Can you rewrite everything from the line containing "Image resolution: width=1280, height=2491." down to the line containing "貝獣物語TOP (640, 2158)", both included, resizing the click coordinates in the answers by a factor of 0.6 and rounding to whole numbers with halves going up? Repeat the requests unchanged, and give only those lines.

> **Records to use**:
◆ ◆ ◆ ◆ ◆ ◆ ◆

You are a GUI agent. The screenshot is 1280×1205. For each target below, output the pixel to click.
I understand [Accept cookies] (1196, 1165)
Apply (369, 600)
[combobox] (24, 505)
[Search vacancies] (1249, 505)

◆ ◆ ◆ ◆ ◆ ◆ ◆

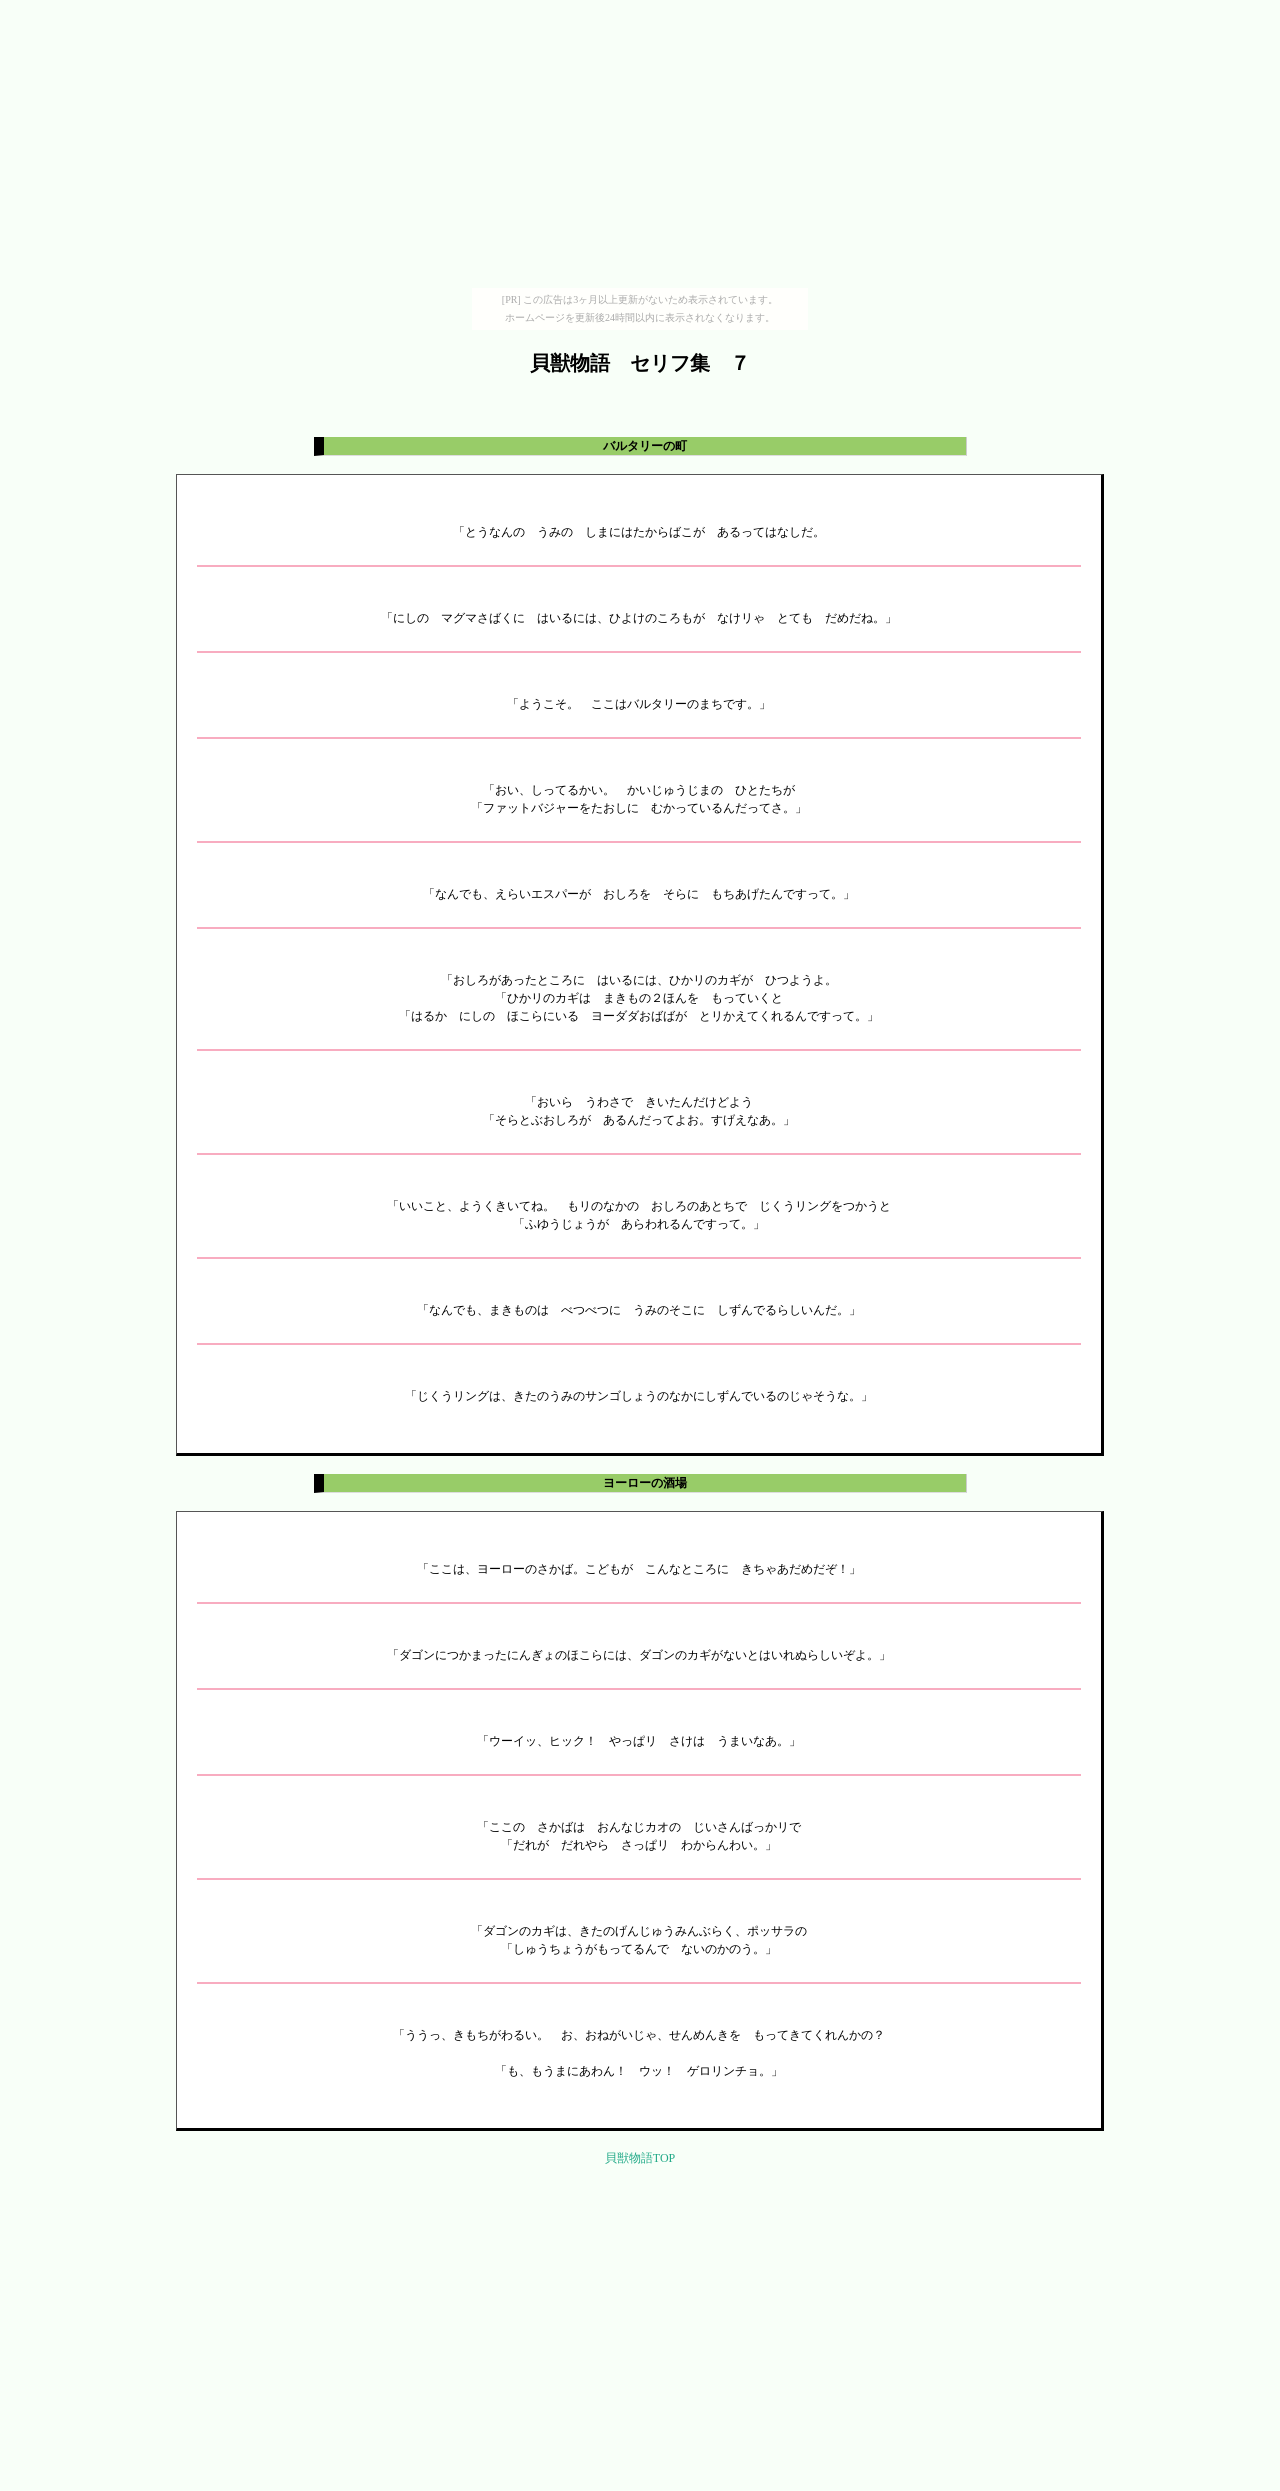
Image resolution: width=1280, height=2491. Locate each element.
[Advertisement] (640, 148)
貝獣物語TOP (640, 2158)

◆ ◆ ◆ ◆ ◆ ◆ ◆

> **Solution to this exercise**:
Image resolution: width=1280, height=2491. Locate each element.
[Advertisement] (384, 89)
貝獣物語TOP (384, 1295)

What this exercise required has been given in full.